A RADICAL new operation will see Bendigo Police knocking on doors in the early hours of the morning.
Police are fed-up with people leaving their vehicles unlocked and theft from motor cars is sky-rocketing.
But the vehicle security message still doesn't seem to be getting through so police are ramping up their efforts.
Acting Superintendent Ryan Irwin said police would be patrolling the streets late at night, looking for unlocked cars, in the coming weeks.
"Where we find cars that are unlocked, we're going to go and knock on the door, if it's easily identified that a car belongs to a house, and we're going to tell the people that their car has been left unlocked," he said.
"So the message we want to get out is be prepared for a knock on your door at 1am or 2am because it might be the cops telling you that you've left your car unlocked.
"It's a little bit radical and it might upset a few people but we have to get this message out somehow.
"We've tried and tried and tried and it just doesn't seem to be getting through so this is the next step.
"It's an issue for us, it's been flagged at state level and we've been told you just have to do something about this."
Acting Superintendent Irwin said the proactive policing initiative would also act as a deterrence for thieves.
"It's a two-fold approach," he said.
"The thing we've identified is that most cars that have property stolen from them are unlocked.
"That's the big message that we're trying to get out.
"We've actually tried pushing this through the media before but the big message for the public is that they need to help us to take more responsibility for their own property.

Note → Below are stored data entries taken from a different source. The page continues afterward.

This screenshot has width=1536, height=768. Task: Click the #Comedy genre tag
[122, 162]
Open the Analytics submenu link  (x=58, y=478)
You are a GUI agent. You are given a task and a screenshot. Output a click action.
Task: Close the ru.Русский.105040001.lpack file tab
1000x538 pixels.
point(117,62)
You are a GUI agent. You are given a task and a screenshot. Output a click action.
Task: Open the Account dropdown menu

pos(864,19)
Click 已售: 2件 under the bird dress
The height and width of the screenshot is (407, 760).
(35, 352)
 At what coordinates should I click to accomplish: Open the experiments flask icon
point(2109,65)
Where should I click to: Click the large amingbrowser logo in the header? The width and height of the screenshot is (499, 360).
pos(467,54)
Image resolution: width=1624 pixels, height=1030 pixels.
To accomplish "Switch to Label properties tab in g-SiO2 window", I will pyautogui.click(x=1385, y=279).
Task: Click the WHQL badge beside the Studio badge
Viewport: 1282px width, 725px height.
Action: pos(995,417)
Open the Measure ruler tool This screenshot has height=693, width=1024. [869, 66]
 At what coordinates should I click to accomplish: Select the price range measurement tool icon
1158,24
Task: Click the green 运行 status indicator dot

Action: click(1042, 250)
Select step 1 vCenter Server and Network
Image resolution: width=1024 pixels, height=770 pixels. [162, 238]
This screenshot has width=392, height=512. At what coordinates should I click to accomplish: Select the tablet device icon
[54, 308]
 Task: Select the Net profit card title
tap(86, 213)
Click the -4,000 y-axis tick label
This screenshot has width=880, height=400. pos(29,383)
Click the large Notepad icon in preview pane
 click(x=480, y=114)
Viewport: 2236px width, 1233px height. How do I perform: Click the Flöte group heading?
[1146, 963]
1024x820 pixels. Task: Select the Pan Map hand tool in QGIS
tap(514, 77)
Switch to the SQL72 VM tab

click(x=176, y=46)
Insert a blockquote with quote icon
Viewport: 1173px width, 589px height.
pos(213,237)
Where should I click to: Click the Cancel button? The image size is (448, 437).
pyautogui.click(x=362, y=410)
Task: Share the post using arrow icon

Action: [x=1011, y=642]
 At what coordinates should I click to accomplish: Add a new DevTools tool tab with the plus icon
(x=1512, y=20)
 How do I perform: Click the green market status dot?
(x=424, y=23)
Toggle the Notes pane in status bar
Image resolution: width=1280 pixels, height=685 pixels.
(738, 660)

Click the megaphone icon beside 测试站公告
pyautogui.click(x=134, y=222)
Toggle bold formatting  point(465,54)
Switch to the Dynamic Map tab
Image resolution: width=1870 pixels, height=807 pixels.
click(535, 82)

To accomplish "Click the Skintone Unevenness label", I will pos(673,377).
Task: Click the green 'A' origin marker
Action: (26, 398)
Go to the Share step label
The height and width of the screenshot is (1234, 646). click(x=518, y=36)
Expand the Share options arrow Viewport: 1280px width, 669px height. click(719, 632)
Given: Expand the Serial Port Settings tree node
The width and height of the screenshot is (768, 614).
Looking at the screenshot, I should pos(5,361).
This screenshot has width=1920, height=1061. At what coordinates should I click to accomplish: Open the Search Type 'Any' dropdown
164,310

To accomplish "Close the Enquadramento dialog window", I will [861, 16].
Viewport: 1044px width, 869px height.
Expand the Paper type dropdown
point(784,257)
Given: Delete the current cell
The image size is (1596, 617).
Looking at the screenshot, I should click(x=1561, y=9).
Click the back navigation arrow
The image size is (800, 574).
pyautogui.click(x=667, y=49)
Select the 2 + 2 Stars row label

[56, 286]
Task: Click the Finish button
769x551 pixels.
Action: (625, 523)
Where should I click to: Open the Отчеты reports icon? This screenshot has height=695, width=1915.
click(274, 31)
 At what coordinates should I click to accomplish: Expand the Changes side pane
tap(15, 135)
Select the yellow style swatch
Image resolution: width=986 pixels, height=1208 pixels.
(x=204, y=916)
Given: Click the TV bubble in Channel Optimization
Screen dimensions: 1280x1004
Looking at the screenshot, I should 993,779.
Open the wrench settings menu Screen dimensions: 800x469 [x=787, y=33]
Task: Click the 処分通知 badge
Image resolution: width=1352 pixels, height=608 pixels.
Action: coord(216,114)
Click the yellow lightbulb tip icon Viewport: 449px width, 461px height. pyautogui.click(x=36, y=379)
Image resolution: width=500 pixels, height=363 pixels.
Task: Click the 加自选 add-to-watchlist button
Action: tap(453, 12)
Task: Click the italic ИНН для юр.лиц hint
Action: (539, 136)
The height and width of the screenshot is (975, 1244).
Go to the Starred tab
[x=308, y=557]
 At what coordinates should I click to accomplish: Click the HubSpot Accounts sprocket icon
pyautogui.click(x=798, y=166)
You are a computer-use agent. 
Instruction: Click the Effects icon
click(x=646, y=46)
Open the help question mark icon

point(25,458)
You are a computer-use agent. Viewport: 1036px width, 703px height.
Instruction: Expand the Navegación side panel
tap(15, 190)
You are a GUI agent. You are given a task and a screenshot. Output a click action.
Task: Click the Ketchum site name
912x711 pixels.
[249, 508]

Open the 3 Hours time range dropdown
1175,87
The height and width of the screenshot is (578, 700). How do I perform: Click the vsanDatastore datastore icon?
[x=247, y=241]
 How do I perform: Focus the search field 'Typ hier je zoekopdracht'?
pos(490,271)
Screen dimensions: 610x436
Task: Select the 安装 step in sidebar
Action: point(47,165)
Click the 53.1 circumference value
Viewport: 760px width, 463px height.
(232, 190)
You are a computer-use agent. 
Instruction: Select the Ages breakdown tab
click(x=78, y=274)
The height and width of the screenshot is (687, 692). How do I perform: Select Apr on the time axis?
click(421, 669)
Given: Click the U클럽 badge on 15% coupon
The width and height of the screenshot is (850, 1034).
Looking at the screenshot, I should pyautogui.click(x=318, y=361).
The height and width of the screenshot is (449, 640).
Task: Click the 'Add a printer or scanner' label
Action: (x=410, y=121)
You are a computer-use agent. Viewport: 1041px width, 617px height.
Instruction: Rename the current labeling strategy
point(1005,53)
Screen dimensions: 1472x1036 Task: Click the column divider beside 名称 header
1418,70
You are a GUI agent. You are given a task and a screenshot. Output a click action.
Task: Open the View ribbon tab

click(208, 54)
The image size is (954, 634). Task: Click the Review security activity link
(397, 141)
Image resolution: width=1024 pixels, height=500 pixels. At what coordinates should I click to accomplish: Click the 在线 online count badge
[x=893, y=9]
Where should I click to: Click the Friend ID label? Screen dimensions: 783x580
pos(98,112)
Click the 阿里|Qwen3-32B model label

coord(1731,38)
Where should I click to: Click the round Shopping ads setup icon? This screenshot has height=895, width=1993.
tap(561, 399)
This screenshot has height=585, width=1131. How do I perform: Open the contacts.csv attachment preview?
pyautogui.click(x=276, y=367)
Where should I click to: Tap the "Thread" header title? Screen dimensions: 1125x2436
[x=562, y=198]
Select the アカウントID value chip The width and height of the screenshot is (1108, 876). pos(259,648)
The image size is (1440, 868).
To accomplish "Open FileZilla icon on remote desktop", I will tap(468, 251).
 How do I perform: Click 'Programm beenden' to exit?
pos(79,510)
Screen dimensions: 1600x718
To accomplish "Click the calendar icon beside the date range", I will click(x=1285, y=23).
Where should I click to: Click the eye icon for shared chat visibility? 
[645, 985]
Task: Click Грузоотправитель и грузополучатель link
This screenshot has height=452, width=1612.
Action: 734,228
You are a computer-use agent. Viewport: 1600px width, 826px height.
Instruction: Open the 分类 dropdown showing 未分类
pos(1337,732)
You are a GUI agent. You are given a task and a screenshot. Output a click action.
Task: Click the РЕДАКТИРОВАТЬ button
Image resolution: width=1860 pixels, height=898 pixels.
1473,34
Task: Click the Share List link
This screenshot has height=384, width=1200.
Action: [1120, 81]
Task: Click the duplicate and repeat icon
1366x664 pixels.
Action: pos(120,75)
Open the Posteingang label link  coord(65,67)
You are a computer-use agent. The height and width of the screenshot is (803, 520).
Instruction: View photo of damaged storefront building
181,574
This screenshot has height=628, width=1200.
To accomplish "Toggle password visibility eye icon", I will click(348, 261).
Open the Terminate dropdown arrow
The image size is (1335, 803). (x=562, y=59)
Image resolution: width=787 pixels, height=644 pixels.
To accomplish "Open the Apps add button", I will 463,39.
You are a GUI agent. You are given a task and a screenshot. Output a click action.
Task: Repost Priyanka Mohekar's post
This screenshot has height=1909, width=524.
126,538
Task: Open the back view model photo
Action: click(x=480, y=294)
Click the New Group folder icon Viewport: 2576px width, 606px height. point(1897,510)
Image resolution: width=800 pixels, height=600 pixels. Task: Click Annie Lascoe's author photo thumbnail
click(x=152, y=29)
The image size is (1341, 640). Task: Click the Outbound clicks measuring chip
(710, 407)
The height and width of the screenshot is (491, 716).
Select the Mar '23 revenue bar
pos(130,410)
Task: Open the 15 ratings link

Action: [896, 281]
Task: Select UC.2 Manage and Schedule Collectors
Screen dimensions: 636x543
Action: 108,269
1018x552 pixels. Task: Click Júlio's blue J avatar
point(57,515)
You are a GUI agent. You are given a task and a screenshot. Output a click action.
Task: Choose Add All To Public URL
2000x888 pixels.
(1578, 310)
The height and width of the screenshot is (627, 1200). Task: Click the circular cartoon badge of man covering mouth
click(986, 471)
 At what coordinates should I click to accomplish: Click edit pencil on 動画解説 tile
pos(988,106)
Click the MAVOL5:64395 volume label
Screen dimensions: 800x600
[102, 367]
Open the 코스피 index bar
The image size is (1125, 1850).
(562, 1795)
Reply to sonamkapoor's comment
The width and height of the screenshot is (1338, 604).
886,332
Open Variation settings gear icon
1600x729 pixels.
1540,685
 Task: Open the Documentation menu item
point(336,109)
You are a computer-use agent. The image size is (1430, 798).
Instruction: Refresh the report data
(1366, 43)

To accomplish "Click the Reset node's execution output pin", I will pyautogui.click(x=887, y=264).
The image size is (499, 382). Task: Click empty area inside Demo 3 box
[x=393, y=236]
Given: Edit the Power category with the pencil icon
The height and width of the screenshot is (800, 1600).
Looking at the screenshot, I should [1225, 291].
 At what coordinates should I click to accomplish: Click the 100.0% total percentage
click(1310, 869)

"Cars are unlocked, utes are left with valuables in the rear and quite often it's in driveways and on nature strips.
"So it's not shopping centre car parks and railways station car parks like people probably think.
"It's happening at home.
"The car is in the driveway, sometimes in the garage, and they're leaving it unlocked.
"People leave keys in cars, they leave everything."
Acting Superintendent Irwin said valuables left in locked vehicles should also be left out of sight.
"What normally gets stolen is the easy stuff," he said.
"So phones, wallets, quite often number plates which we know are then used for other offences, and stuff out of utes like tradies' tools and equipment."